Photo credit: Naomi Shi
by Daniel Fink, MD, Chair, The Quiet Coalition
On Oct. 21, the American Academy of Pediatrics, the professional organization of our nation’s physicians who care for children, issued a policy statement titled “Preventing Excessive Noise Exposure in Infants, Children, and Adolescents.”
The AAP has long been concerned about children and sun exposure, having issued guidelines about the issue in 2011. But the organization has provided very little guidance to pediatricians and parents about noise exposure until now. As with the sun, preventing exposure is the key advice.
The policy states, “pediatricians can potentially lessen harm by increasing awareness of children’s specific vulnerabilities to noise. Safer listening is possible. Noise exposure is underrecognized as a serious health issue in the United States. Greater awareness of noise hazards is needed at a societal level.”

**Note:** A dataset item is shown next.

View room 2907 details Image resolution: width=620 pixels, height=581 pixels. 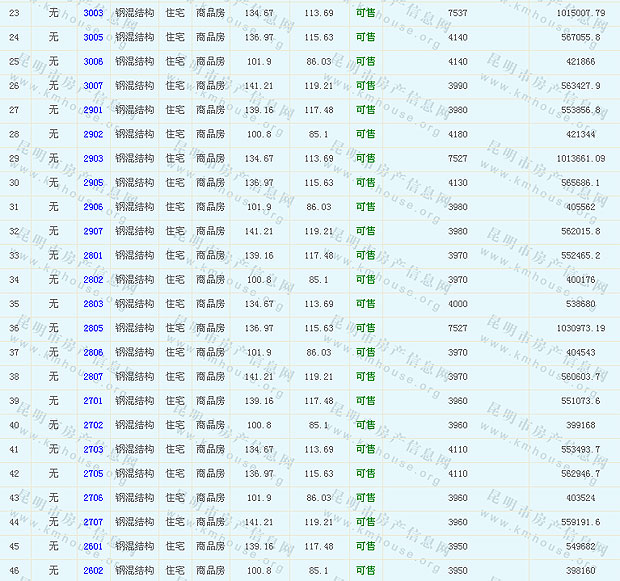93,231
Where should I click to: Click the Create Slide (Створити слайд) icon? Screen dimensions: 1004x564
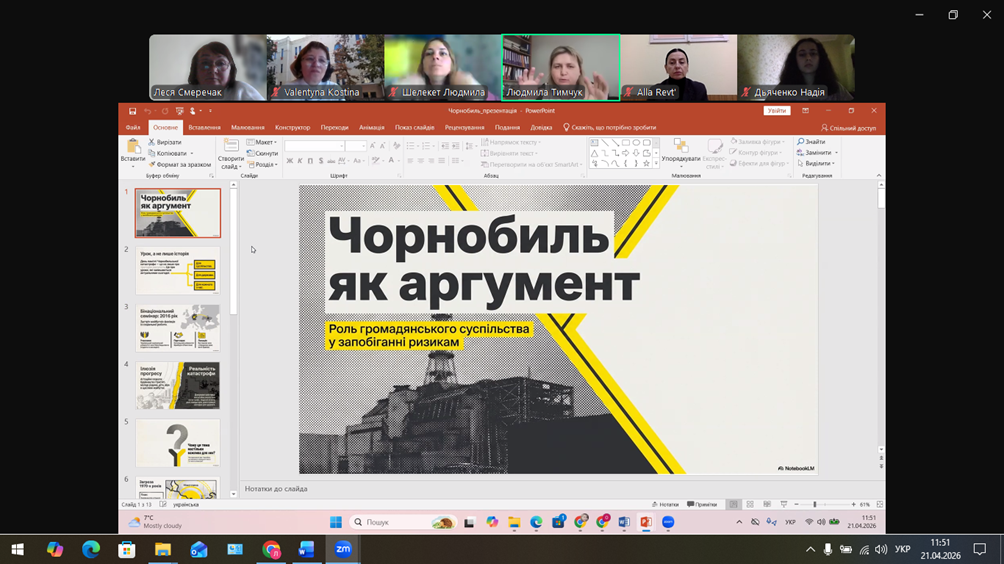click(x=231, y=148)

Lead author Sophie Balk was interviewed on Healio, a medical media company, about the policy in an article titled “How children could lose hearing due to loud noises.” The key takeaways from the article are that hearing loss from noise is permanent and cannot be restored with medical treatment, and that infants and children are exposed to excessive noise at concerts, sporting events, fireworks displays and other celebratory events.
We hope the AAP’s new policy statement will help parents, schools and those who organize activities for children protect kids from excessive noise exposure. Maybe it will even lead to efforts to reduce noise exposure for adults, too. A quieter world will be a better and healthier world for all.